周亭琦没想到自己竟然被蒙骗了那么久,还一直责怪郦子夏,今天真相大白,既是后悔,又是愤怒,当真无地自容。
侧王妃看到人人都惧怕王爷,老实招认,自己百口莫辩,苦苦道:“王爷,难道我做的又有何不对!小世子是王爷的子嗣,难道一辈子要窝在这个小院里么。我出头抚养他,为他请命、请封,将来入玉碟,我有哪一点是做错了?”
周亭琦盯她一眼,眼中恨意倍增,道:“错就错在你太多事,心地肮脏!”
侧王妃道:“王爷,我何曾伤过小世子,我何曾伤过郦姑娘,我这般做难道不是我这个做女主人的责任么!”
周亭琦道:“你现在已经不是王府的女主人了……来人啊,先把这两个狼心狗肺的给关起来。”
侍卫们拥上来,将屋心跪着的医士先押了起来,而后又来押侧王妃,刚一动手,侧王妃道:“我看谁敢动我一下试试,我可是皇上封的王妃。”
她越是挣扎,周亭琦越是厌恶,道:“快!快!先把她给我拿出去,我身为丈夫,还不能休她了。”
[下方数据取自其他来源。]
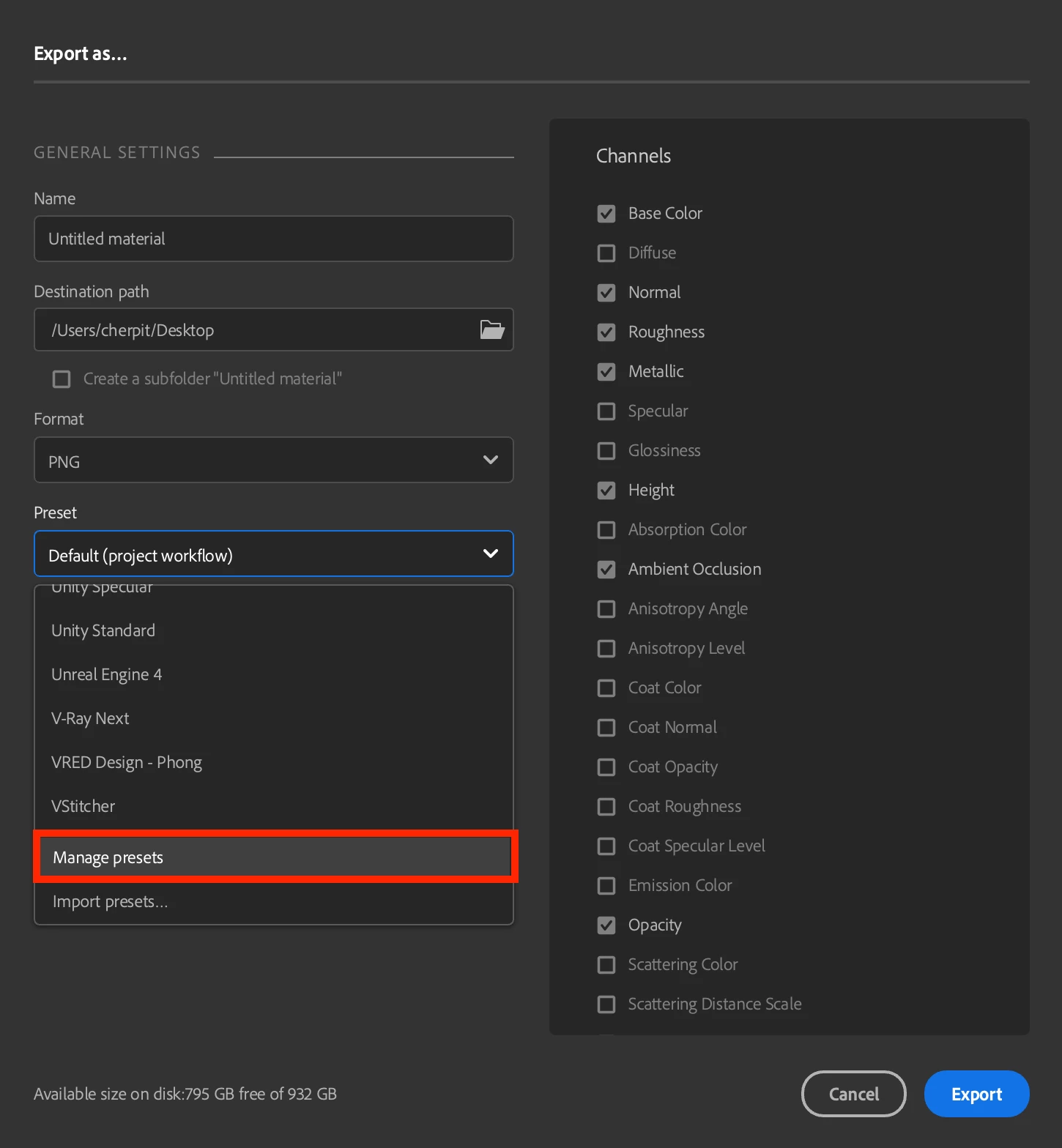The height and width of the screenshot is (1148, 1062).
Task: Uncheck the Base Color channel
Action: pyautogui.click(x=606, y=214)
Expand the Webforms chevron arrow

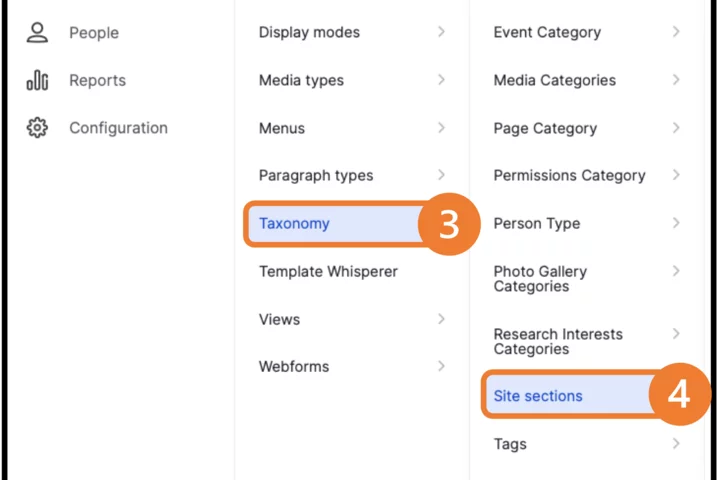(x=441, y=366)
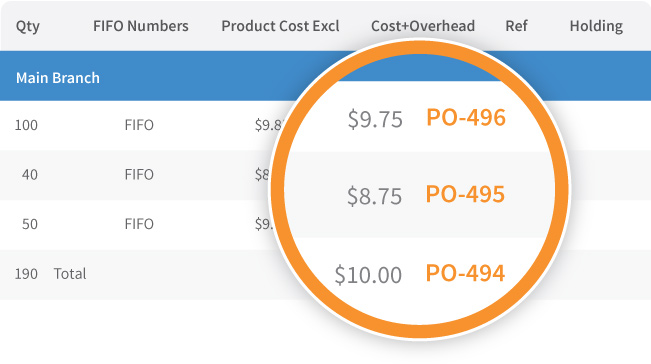This screenshot has height=364, width=651.
Task: Click the quantity 40 cell
Action: pyautogui.click(x=29, y=174)
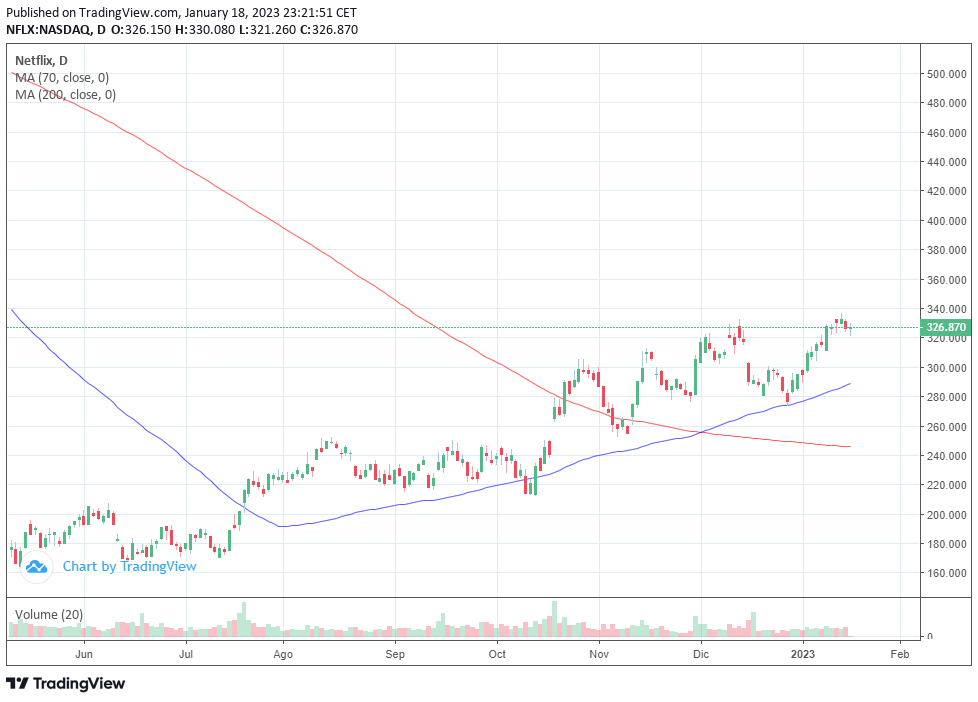
Task: Click the Published on TradingView.com header line
Action: 182,12
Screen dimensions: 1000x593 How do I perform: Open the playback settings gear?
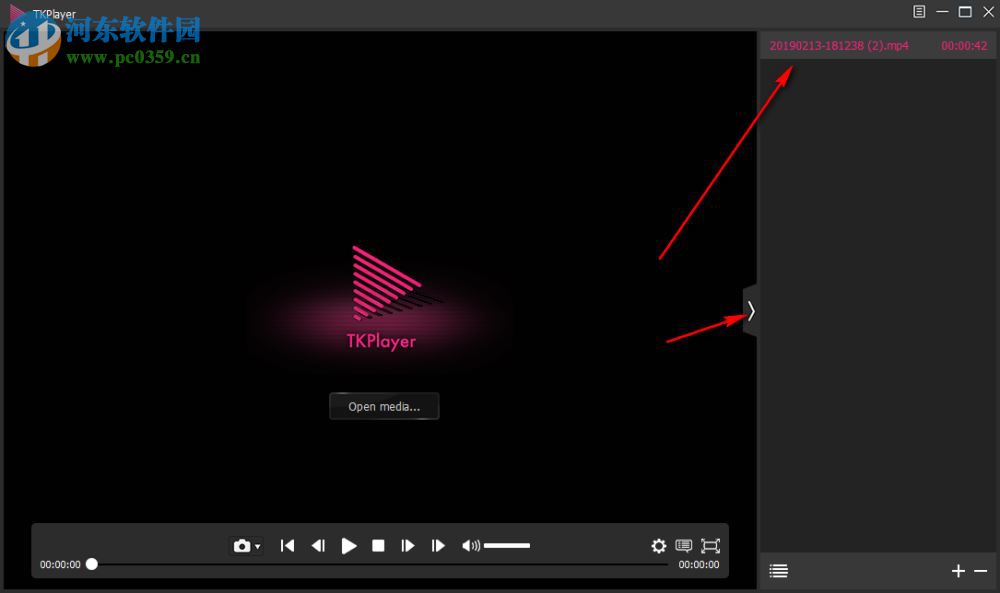659,545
话未说完,只听外面“啊呀!”一声大叫,竟然是侧王妃的父亲莫总兵飞赶过来。
原来刚才周亭琦开始审问侧王妃时,就有人偷偷去向侧王妃的父亲透风报信。
莫总兵听了此消息,忙骑马赶到王府,来保女儿一命。莫总兵已有年纪,骑马赶到王府,一路奔来来气喘吁吁,满头大汗,道:“王爷,王爷,你如何这么狠心,这可是结发妻子,就这样锁起来?”
周亭琦道:“你先问问她犯了什么错!”
侧王妃忙哭喊道:“父亲,你来救我啊……女儿好苦啊,女儿好冤啊。”
莫总兵满脸通红,道:“就是千错万错,她可是王妃,王爷就不顾皇家体面,就这么把她狼狈地关起来么?”
周亭琦平日十分敬重这莫总兵,看到他爱护女儿,不由得又可怜,心中焦急挣扎,道:“现在什么话已是晚了,王妃犯法,也与庶民同罪。”
莫总兵道:“王爷,你就看在老夫的面子上,就饶她一次吧。为了一个不知名姓的女子就要伤害你们夫妻之情,实在不值啊。”
郦子夏本已苦恼不平了,现在又添一个莫总兵,气焰这么高。郦子夏站出来道:“莫大人,你的声名在外,用你的名保举你的女儿,岂不毁了你一世的英名,还是说你根本就没有这个名誉呢。”
莫老头把脸一抹,抹了一手的汗,道:“哎呦!这不是郦翰林的女儿吗?这伶牙俐齿的,我说是谁呢,来来来,你可是厉害的人儿。”这人说着就要上手去拉郦子夏的胳膊。
周亭琦忙挡到郦子夏的身前,道:“你干什么!我在你眼前,你还这么不尊重。”
莫老头脸一横,咬牙切齿道:“我今儿拼了这条老命,也把这个贱骨头给杀了!王爷,我就得罪了。”这莫老头说着,撩开袍子,只见腿上帮着一口刀,他抽出刀来,朝郦子夏砍来,“贱人,我叫你死在我的刀下。”
周亭琦举着他的手腕,未使刀砍下,骂道:“莫老头,你疯了!先前要杀郡主,今日又要杀我的人,你早晚是不是把我也杀了。”
莫老头把身子一扭,撇开周亭琦,晃着刀片子,道:“老夫我今天泼出这条命,也要保住我女儿。”
周亭琦忙指使侍卫挡他,自己挡在郦子夏前面,道:“你杀了她,你们父女十条命也换不来!”